Supplied data –
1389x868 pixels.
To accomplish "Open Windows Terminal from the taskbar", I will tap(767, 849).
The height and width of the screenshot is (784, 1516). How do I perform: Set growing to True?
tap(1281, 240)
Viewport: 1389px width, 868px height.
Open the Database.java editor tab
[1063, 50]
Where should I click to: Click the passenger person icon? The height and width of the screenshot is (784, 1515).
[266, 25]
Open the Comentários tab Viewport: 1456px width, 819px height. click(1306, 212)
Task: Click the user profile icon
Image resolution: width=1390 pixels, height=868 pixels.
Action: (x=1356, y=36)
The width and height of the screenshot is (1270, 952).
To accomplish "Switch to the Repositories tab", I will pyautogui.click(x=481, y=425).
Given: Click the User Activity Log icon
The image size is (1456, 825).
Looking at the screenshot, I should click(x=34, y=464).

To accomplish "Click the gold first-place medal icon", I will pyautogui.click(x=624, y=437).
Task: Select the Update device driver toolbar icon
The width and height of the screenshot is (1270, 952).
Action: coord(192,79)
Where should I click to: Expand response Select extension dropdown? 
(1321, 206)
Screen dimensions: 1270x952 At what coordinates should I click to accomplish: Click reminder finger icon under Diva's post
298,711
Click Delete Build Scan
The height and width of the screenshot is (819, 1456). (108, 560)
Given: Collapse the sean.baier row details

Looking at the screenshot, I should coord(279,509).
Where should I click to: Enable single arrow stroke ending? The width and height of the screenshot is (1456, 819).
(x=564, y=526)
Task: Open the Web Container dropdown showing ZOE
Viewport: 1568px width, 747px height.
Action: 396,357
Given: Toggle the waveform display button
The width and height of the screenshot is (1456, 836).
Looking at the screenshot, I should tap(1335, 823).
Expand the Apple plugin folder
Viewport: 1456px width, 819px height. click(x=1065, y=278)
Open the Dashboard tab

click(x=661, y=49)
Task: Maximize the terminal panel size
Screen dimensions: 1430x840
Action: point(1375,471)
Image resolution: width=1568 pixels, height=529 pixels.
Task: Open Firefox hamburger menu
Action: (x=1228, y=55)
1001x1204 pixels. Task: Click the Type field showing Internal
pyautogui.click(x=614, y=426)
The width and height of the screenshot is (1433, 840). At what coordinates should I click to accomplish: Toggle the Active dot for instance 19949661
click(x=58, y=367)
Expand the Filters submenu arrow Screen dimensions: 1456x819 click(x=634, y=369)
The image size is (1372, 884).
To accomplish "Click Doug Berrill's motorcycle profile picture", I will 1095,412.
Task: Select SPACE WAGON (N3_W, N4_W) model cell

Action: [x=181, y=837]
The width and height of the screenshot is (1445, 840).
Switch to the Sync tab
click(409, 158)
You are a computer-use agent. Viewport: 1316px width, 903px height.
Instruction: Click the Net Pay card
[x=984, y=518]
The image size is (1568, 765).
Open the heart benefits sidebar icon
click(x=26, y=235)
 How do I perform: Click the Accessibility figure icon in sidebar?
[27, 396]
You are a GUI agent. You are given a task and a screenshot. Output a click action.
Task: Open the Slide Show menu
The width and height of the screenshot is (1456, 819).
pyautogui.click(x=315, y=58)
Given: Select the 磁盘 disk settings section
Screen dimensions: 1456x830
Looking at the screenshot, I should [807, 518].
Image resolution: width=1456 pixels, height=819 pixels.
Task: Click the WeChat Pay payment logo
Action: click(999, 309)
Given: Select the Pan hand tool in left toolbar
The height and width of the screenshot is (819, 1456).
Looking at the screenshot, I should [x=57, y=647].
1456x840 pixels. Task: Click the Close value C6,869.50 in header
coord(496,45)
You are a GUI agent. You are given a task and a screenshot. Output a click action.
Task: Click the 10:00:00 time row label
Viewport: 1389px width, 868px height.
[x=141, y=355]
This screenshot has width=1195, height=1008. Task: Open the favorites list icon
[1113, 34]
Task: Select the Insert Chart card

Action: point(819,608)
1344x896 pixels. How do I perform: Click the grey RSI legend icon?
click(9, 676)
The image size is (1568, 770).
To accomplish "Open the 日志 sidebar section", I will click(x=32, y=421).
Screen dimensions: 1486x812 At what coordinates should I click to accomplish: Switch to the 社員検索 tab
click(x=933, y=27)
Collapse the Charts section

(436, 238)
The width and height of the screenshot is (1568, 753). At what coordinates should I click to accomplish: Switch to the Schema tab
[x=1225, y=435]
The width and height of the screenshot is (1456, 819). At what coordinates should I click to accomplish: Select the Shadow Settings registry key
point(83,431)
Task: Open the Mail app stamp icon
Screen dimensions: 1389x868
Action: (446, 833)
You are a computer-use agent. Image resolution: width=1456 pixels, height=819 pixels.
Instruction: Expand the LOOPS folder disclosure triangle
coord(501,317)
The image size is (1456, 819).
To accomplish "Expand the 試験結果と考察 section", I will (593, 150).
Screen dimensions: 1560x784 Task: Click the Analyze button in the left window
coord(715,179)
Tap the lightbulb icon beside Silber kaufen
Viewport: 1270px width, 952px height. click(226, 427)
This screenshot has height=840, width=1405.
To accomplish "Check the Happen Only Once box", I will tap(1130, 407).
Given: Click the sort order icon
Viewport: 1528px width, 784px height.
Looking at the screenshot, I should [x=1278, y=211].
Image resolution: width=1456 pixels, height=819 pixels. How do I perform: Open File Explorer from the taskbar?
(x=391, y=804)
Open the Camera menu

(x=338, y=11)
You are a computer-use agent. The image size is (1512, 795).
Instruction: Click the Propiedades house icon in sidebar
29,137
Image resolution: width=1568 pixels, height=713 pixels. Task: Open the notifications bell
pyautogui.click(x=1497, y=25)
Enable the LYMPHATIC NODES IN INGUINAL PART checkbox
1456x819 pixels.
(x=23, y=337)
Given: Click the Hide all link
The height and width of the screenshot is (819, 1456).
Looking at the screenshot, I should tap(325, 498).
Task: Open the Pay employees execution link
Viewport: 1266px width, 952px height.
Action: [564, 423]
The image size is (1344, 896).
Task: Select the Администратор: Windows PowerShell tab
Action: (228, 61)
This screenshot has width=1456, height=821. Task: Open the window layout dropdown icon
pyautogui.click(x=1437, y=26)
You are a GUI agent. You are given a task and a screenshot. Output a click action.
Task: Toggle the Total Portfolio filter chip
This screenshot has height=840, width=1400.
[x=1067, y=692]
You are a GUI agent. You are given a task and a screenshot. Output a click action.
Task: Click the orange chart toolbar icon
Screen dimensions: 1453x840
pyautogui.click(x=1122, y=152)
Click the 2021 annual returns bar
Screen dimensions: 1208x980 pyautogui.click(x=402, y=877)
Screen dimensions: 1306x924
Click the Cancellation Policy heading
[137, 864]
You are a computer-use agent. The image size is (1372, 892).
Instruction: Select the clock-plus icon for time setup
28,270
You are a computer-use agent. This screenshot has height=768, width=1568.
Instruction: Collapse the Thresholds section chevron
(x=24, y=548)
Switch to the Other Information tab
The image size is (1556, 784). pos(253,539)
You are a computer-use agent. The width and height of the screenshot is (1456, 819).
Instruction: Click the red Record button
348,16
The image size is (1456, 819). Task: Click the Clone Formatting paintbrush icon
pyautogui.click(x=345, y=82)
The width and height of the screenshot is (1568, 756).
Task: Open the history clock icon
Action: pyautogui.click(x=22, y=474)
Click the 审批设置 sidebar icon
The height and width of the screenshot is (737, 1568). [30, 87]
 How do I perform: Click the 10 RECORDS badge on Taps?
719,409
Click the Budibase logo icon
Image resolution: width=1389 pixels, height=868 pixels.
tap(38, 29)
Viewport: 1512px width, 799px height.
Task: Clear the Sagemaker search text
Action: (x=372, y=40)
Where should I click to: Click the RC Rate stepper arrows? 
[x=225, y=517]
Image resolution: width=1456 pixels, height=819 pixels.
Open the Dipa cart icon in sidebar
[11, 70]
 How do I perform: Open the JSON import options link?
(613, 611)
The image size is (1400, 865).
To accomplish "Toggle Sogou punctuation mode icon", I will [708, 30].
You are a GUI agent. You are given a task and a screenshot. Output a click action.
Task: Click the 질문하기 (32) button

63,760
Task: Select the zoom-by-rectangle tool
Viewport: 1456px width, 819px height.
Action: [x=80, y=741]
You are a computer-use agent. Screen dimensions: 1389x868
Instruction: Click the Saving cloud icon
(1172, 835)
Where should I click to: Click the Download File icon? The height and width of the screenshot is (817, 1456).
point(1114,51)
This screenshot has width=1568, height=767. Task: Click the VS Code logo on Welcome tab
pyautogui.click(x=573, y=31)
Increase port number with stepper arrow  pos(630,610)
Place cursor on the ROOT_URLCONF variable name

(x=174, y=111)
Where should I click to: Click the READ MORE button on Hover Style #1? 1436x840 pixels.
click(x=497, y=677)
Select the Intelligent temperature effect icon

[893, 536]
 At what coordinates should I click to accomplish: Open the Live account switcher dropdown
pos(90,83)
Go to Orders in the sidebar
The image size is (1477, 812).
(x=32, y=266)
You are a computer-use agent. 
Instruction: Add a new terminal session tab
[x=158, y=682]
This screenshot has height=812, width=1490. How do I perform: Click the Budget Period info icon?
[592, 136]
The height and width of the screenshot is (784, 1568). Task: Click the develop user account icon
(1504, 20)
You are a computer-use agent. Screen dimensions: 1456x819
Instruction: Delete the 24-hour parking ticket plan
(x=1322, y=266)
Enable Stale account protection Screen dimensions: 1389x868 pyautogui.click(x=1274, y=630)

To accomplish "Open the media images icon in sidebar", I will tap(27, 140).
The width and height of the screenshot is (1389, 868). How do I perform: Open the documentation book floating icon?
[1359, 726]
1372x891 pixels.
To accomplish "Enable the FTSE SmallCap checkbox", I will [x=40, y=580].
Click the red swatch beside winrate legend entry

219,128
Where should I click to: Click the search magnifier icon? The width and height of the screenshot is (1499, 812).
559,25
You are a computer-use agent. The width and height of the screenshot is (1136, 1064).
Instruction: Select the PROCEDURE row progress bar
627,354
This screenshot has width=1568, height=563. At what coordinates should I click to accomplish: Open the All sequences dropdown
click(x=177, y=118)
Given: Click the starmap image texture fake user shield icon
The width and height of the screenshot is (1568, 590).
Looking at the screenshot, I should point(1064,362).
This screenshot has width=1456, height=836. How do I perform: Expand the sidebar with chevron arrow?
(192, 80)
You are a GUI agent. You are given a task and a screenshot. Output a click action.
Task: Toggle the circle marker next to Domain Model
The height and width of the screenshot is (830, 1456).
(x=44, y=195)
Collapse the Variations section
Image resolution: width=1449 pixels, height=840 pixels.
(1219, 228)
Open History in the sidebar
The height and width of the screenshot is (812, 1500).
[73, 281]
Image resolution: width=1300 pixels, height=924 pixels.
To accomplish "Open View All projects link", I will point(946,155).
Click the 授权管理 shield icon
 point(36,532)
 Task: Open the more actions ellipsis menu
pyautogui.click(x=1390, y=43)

What you need to do –
The answer is each line in which the word "profile" occurs, copied from the material above.

Problem solution –
Task: Click the user profile icon
To accomplish "Click Doug Berrill's motorcycle profile picture", I will 1095,412.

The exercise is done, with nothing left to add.